Skip to content

feat: add serial crash-safe mutation recovery#142

Open
gwokhou wants to merge 1 commit into
VectifyAI:mainfrom
gwokhou:pr/serial-mutation-recovery
Open

feat: add serial crash-safe mutation recovery#142
gwokhou wants to merge 1 commit into
VectifyAI:mainfrom
gwokhou:pr/serial-mutation-recovery

Conversation

@gwokhou

@gwokhou gwokhou commented Jun 26, 2026

Copy link
Copy Markdown
Contributor

TL;DR

This PR makes document import fail more cleanly.

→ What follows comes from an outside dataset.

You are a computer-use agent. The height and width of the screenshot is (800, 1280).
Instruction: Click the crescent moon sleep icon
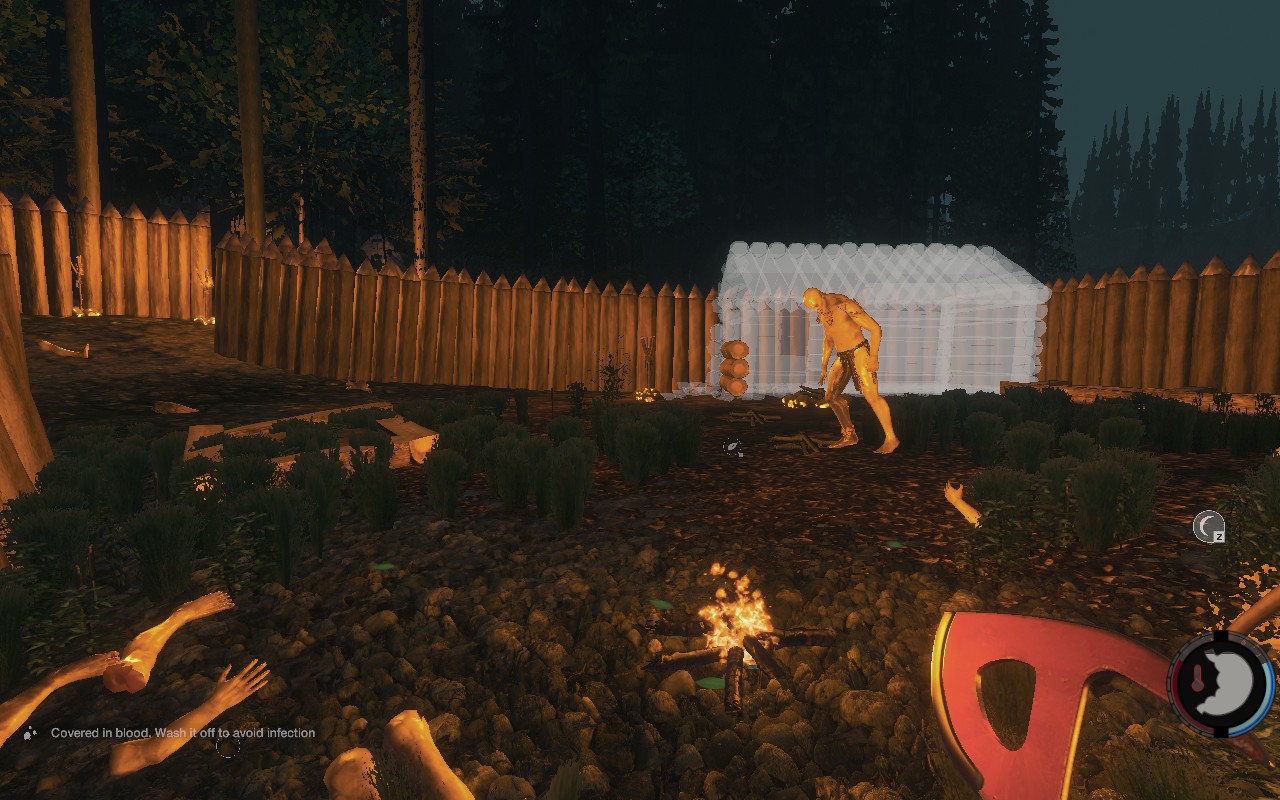(1208, 526)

If openkb add is interrupted or errors halfway through, OpenKB should no longer leave half-written KB files behind; it can recover the previous stable state before accepting the next mutation.

Summary

Adds crash-safe mutation recovery for serial KB mutations without bringing back the concurrent add pipeline from #104.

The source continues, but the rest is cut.